Mas o poço de lá é diferente. É poço redondo sim, imenso, profundo, mas apenas desejoso que caia gota d’água por cima da terra. Molhando o chão, encharcando o leito da semente, quem sabe depois a água escorre para se juntar ao veio talvez já existente em algum lugar.
O poço redondo que existia no riachinho que corta a cidade – e que deu nome ao lugar - há muito não existe mais. Do riachinho Jacaré só resta o leito devastado, ferido, sem pedra e areia, sem mata ciliar, sem nada. Em épocas de trovoadas, as águas que descambam da nascente escorrem desnorteadas, trazendo imundícies. Será preciso esperar mais duas ou três enchentes. E depois a sequidão, a cobra feia, o leito triste.
E era nesse leito que havia o poço redondo onde os primeiros habitantes do lugar, os velhos vaqueiros das raízes primeiras, levavam seus rebanhos para beber água salobra em épocas de estiagens. E de tanto falar nesse poço abundante, aberto na areia gorda do riachinho, a povoação surgida foi sendo conhecida também por Poço Redondo. E assim ficou quando se tornou município.
Hoje praticamente não existe mais riachinho e muito menos o poço. O Poço Redondo que continua existindo, e este sobrevivendo da força, da luta e da fé incansável do seu povo, de vez em quando se vê ajoelhado em súplicas. O homem, considerado pelo escritor como acima de tudo é um forte, ao lançar o olhar diante de tantas dificuldades se sente acima de tudo um desvalido.
Nesta época, por exemplo, mesmo com as chuvas que estão caindo de vez em quando, não se tem garantia alguma que amanhã será um novo dia. Ninguém pode dizer que a terra já estará pronta para ser semeada e que dali a alguns meses os frutos estarão sobre a mesa. Não. E não porque tudo muda repentinamente naquele sertão. É seu jeito de ser, infelizmente.
O que parece não mudar é a fome, a pobreza, a miséria, e tantas vezes absoluta. A fome da seca ainda persistirá muito tempo, e muitos jamais sairão da realidade mais sofrida que possa existir. Daí que dizer que vem chovendo no sertão significa muito pouco. Ademais, não seria errôneo afirmar que a pobreza não é fruto de uma ou outra estiagem, mas do abandono a que o homem foi relegado.
Não estou por lá, mas tudo isso me dói demais. Sofro a mesma dor do irmão, choro a mesma lágrima sertaneja. E só Deus sabe o quanto lamento não poder estar mais vezes naqueles arredores ensolarados, levantando na primeira luz do alvorecer e percorrendo os seus caminhos. Meu madrugar sertanejo outro não é senão ouvir o canto do galo já nas distâncias e lugares de pessoas mais humildes, empobrecidas, autenticamente sertanejas.

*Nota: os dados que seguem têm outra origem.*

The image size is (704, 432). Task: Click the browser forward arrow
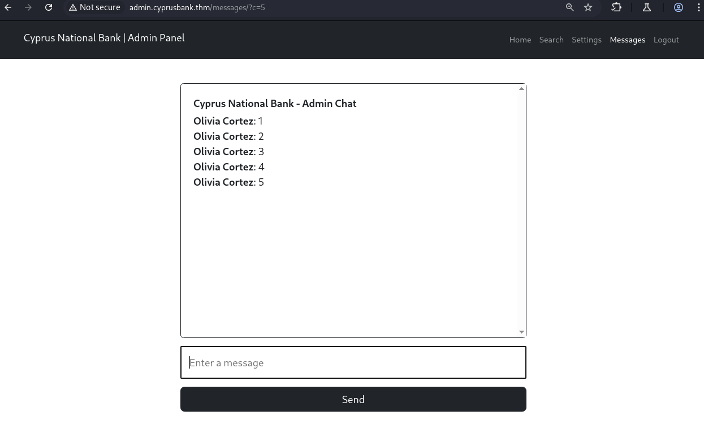pos(28,7)
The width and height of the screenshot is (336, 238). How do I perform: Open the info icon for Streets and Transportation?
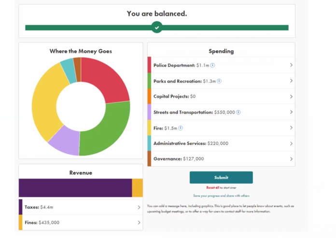pos(238,112)
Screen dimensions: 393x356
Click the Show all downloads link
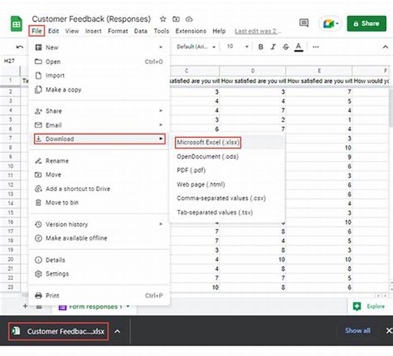coord(357,331)
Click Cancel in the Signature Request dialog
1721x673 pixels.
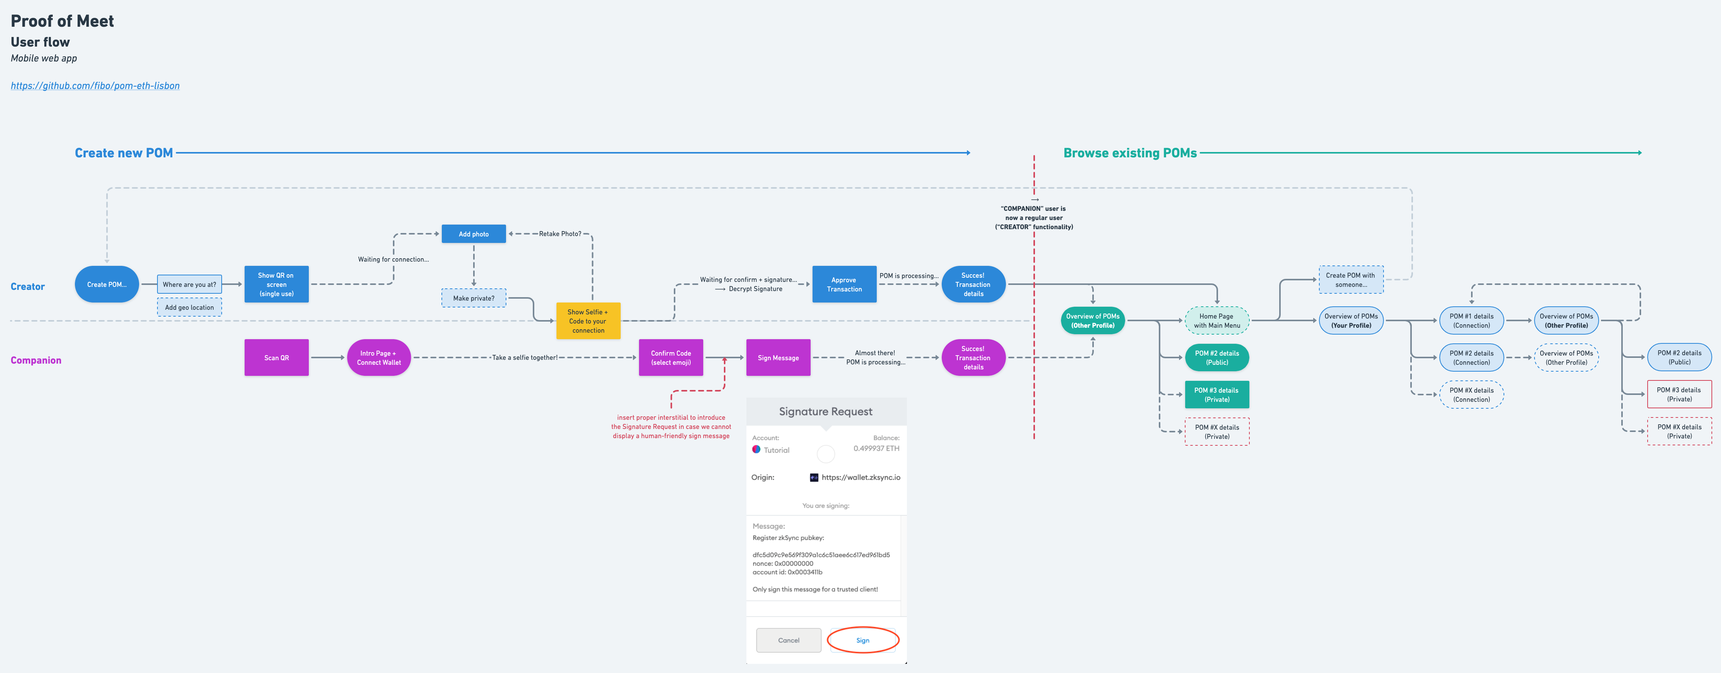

Não há nada melhor do que aproveitar o silêncio da alvorada, o clima ameno, e de chinelo no pé – como fazia o meu pai – seguir ao encontro daquela que abre a porta para varrer a calçada, daquele que já caminha para a sua lide, daquele outro reconhecendo o amigo e já gritando com palavra bonita na boca e braços abertos. E de prosa em prosa a vida e a aprendizagem. Assim é o meu passo e o meu percurso por lá.
Mas não nego que os meus amigos tenham razão em reclamar da minha ausência. Sei que deveria estar mais presente, viver mais o meu conterrâneo, dar logo início ao que me prometi realizar. O que me prometi realizar? É segredo que ainda não sei, ainda não ouvi de mim mesmo. E somente o meu povo poderá revelar.